Most television jobs are freelance, which means you hop from gig to gig, show to show, working for different companies every time. When I wrapped as a casting associate, the only jobs I could get were associate gigs until I told a little white lie in my cover letter — I said I’d interviewed talent before. Had I ever interviewed talent? No fucking chance! But I’d watched other producers do it. So, I faked it. Was I intimidated and confused as all hell when I got hired for the first time as a casting producer? Hell yes. But it was worth it. And I learned. I faked the crap out of the start of my career until eventually, with time, I learned how to be amazing at my job.
If it’s not obvious by the aforementioned story, I’ll spell it out here: working in the entertainment industry is hard. It’s cutthroat. It’s cliquey. It’s not for everyone. You don’t get ahead without pushing yourself there. I never would’ve gotten where I am today if I hadn’t taken a massive leap of faith in myself.
So, remember all that crap about my childhood and the dysfunctional family dynamic and the bullying? Here’s where it comes into play. Due to how I was programmed as a kid, I’ve spent my entire life trying to convince myself that I’m good enough. I’ve always struggled with self-esteem and self-worth. I had to learn how to trust in my abilities and how to take chances in order to progress, not only in my career, but in my life.

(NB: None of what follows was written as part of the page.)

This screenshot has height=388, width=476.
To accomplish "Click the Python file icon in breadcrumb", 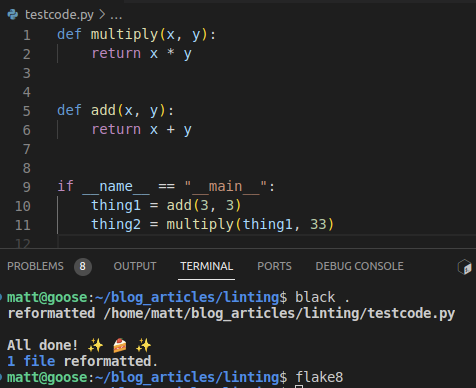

I had to take a zero-fucks-given attitude and jump headfirst into shark-infested waters to achieve anything worth writing about today.
So, precisely what sappy message am I getting to here? BELIEVE IN YOURSELF. Read that again. (I warned you it was sappy!) To this day, I struggle with the same demons I’ve dealt with since childhood. Therapy helps, but that’s another story. The most important takeaway, at least for me, is that you are not the person your inner childhood self thinks you are. You’re far more capable than that little voice in your head wants you to believe. You’re worthy of self-love. You can accomplish anything if you just get out of your own way. It sounds cliché, but it’s the God’s honest truth.
So, what’s it like living in sunny Los Angeles? Today, I’m the full time Casting Director at a wonderful production company called Painless Productions. I’ve been there for almost three years. In my spare time, I’m still writing, admittedly with less Jonas Brothers involvement. I spend more hours a week in traffic than I’d like. I rarely see celebrities; though I did run into Matt Damon in a baseball cap getting tacos once and it was like the second coming of Jesus. I wish I could tell you the one secret you need to know to make it in Hollywood, or to make it anywhere you want, but if I’m being honest, I don’t think it works that way.
I think your own success and value lies in learning how to respect and love yourself, and to take that leap, no matter how scary it may seem. I promise… it’ll be worth it.